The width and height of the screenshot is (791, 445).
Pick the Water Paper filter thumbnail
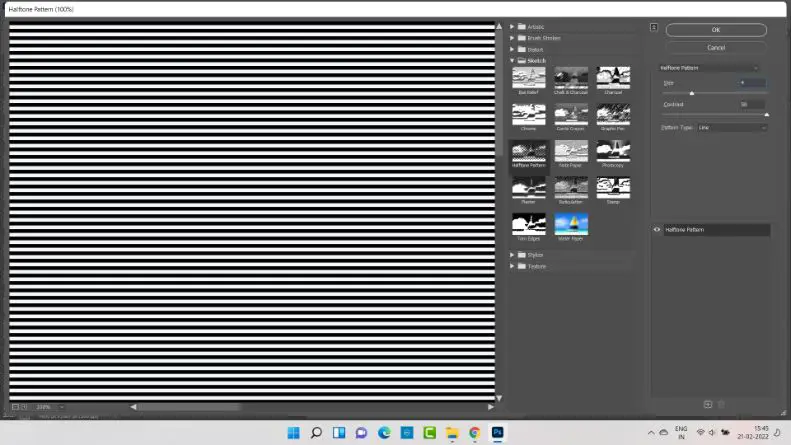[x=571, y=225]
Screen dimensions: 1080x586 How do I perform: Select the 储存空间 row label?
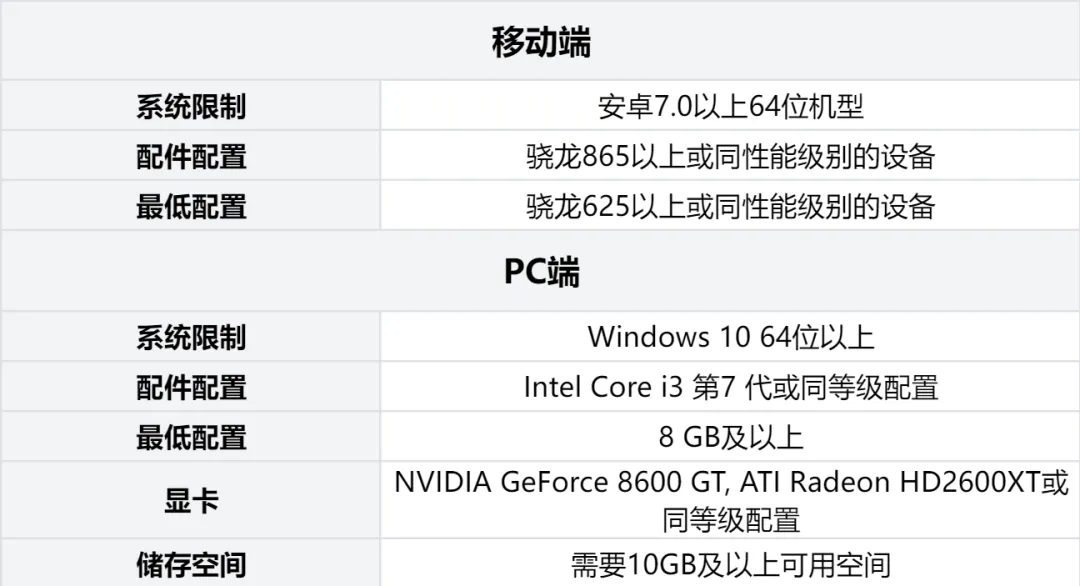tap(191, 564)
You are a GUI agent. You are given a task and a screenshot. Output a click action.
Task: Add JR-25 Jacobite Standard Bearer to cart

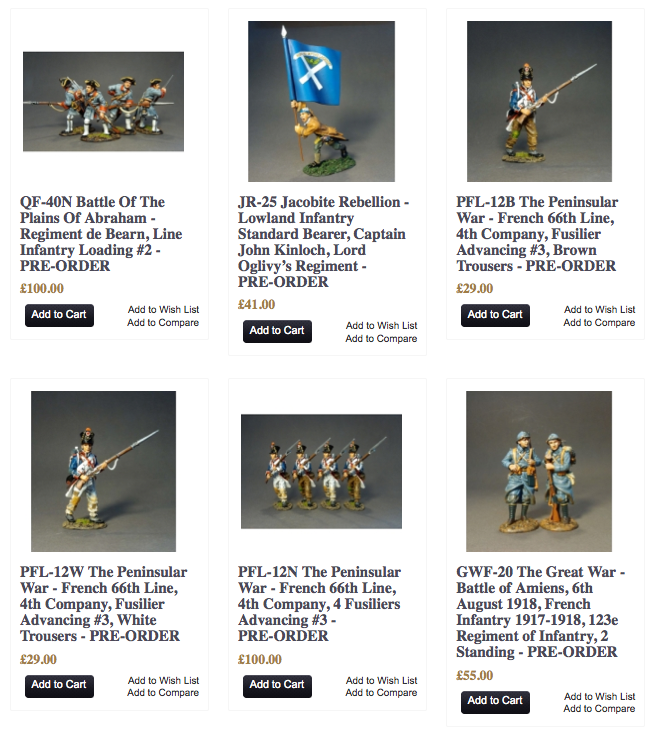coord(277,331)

---

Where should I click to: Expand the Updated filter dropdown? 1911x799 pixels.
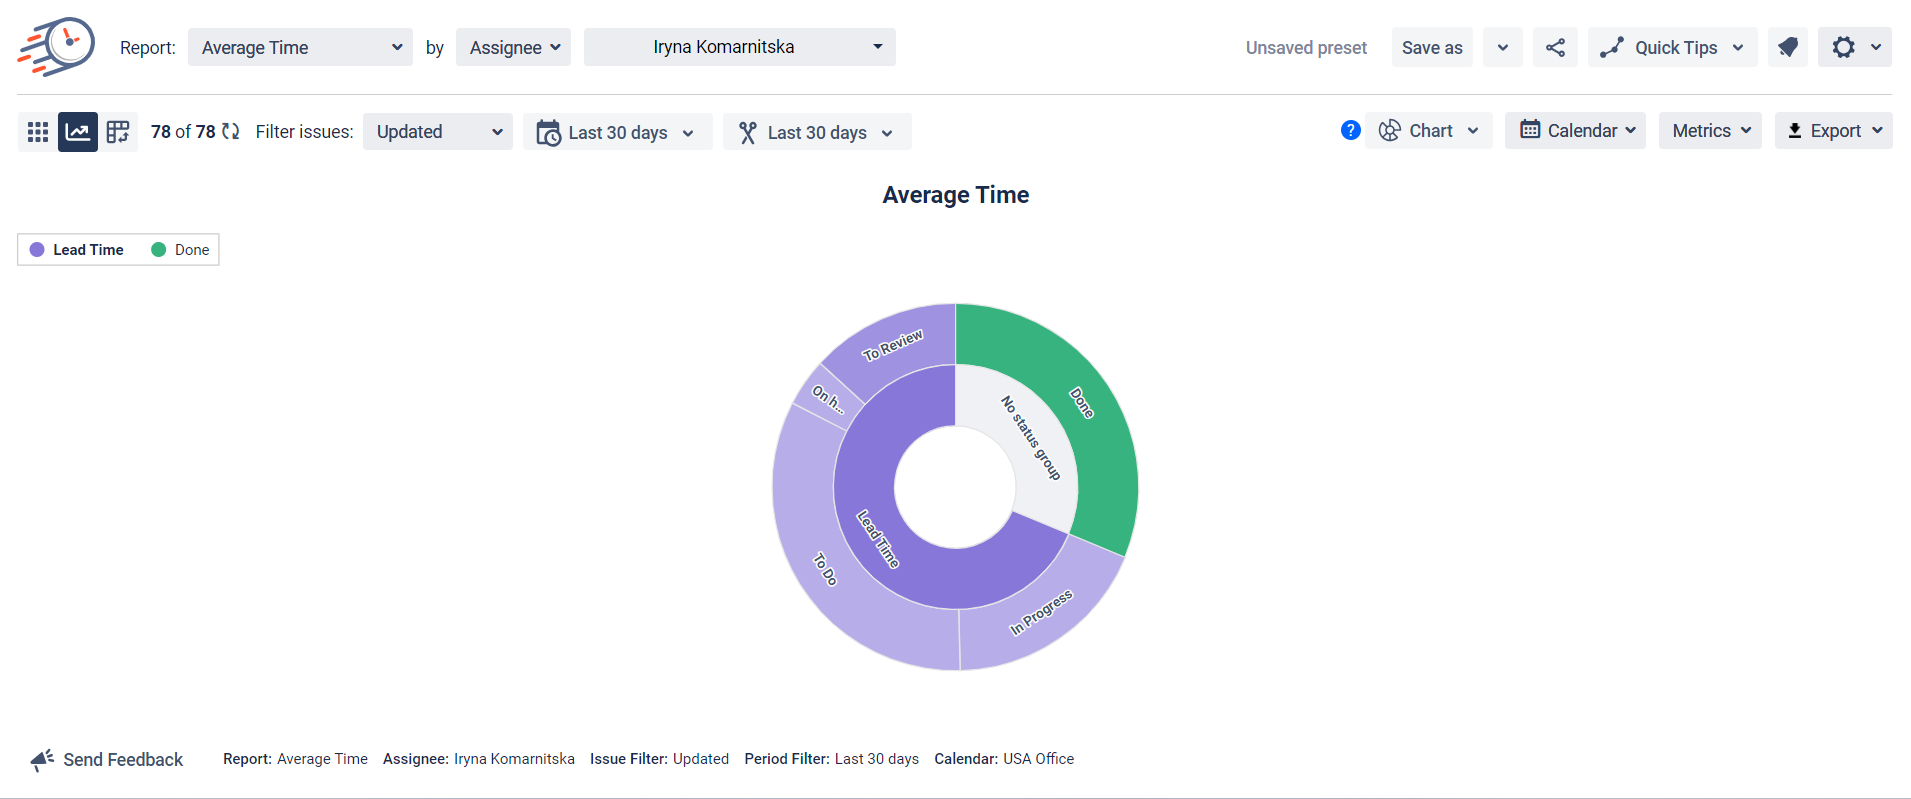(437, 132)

---

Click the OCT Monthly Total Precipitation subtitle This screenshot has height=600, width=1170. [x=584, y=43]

### WHAT YOU HAVE TO DO
Going through the records, work out how many lines contain the word "width". Please answer with the number only.

### SOLUTION FOR THIS TASK
2